While a lot of MCUs offer USB device or even OTG peripherals, the vast majority of them only supports 12 Mbit/s data rate (aka “full-speed”). If you need 480 Mbit/s, there are few choices. Some MCUs have high-speed USB peripheral blocks but requires a bulky external transceiver/PHY chip. AFAIK there are only 2 MCU series with relatively small footprint and integrated USB2.0HS PHY:

  • Atmel SAM3U: Other than USB, this is just yet another Cortex-M3 chip (which is a good thing!). However it comes in bulky 100-/144-pin QFP/BGA packages.
  • Cypress FX2LP (CY7C68013/4/5/6): 8-bit 8051-derivative core (similar to Dallas Semiconductor DS80C320) running at 48 MHz.
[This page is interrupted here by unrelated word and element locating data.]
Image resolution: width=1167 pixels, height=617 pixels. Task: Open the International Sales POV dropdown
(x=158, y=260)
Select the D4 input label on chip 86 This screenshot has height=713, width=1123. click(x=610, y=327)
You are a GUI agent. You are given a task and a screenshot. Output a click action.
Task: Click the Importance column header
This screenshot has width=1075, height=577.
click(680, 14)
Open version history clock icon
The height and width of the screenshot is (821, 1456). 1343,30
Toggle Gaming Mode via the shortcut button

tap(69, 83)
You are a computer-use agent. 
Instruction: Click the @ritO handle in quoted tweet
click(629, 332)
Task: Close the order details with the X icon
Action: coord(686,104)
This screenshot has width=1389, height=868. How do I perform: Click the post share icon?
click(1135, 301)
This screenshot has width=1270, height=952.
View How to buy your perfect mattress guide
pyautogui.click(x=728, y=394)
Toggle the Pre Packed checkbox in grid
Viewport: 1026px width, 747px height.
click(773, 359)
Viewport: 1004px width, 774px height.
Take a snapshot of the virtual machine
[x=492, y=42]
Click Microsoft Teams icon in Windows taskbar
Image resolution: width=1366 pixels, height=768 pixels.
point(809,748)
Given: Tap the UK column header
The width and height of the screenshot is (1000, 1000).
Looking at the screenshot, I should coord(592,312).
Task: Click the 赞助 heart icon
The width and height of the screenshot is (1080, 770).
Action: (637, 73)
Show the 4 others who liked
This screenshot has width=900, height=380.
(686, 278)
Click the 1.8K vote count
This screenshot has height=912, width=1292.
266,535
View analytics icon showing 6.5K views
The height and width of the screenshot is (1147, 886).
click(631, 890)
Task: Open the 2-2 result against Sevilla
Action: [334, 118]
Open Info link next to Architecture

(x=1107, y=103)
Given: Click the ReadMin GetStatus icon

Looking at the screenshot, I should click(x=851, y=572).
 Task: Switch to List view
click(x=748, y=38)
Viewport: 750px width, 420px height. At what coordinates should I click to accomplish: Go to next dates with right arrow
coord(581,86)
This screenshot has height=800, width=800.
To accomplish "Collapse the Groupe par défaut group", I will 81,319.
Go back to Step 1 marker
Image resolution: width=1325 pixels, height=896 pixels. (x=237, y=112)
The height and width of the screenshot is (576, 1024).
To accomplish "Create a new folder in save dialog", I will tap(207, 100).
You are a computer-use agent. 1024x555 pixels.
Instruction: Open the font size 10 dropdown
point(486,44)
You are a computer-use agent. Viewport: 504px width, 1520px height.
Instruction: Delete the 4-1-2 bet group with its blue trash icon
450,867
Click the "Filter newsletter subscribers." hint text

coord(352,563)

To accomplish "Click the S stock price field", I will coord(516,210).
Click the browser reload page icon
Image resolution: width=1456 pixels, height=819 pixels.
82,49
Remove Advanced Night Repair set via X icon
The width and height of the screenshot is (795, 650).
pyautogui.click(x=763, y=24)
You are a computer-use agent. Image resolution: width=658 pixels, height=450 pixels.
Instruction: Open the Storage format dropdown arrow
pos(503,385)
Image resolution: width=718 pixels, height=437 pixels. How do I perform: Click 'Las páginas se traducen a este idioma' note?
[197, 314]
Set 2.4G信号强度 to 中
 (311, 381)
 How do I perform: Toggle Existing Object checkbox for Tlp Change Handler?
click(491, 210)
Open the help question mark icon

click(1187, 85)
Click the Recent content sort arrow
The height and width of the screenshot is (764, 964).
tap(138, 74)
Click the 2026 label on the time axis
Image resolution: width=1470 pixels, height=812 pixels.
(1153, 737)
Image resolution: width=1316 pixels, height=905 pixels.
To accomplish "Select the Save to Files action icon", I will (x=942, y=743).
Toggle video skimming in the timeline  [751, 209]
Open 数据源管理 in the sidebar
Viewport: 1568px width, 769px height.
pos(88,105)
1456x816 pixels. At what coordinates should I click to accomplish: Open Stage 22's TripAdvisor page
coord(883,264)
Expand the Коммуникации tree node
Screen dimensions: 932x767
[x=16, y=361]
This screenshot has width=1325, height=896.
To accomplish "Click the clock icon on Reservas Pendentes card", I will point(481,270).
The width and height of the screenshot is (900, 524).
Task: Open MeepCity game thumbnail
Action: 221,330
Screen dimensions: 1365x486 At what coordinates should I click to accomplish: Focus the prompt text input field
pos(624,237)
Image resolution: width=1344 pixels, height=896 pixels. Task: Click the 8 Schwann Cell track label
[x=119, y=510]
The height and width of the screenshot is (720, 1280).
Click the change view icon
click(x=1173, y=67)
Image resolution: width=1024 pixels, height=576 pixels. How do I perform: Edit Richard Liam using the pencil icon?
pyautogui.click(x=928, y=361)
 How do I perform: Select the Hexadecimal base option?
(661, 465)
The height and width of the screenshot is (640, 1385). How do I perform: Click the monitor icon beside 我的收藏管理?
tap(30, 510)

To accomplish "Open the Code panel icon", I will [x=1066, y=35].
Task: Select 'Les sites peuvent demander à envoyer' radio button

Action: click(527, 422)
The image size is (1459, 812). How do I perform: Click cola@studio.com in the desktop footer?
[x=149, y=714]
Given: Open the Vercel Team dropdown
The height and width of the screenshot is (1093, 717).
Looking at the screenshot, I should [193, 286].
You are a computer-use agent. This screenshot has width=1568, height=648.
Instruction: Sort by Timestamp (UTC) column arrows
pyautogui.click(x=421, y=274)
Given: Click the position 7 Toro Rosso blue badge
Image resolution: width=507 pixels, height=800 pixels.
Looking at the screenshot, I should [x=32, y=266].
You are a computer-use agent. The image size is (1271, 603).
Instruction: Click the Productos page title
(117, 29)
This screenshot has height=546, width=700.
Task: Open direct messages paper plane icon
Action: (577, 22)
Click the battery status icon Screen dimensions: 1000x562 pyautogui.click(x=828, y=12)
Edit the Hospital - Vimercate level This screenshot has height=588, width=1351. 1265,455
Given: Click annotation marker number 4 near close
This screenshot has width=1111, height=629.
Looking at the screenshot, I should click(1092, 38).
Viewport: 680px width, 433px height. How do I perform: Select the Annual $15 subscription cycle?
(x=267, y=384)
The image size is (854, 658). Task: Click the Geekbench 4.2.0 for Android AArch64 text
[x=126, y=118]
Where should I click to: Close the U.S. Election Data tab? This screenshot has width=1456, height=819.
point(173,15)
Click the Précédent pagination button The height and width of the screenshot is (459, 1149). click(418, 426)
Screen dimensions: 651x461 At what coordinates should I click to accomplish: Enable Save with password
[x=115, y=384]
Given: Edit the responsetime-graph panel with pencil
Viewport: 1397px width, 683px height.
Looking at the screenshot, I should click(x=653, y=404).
Turtle slow, few peripherals, but it comes in a tiny 56-pin QFN package (although it does require an external I2C EEPROM, available in TSSOP8).

FX2LP is interesting in that its core is not intended for directly processing the main bulk of high-speed data stream. Instead, the core sets up the chip’s hardware multiplexed parallel FIFO interface that directly talks to some other chip (usually a FPGA) that can handle the data way faster than the poor 8-bit can ever imagine.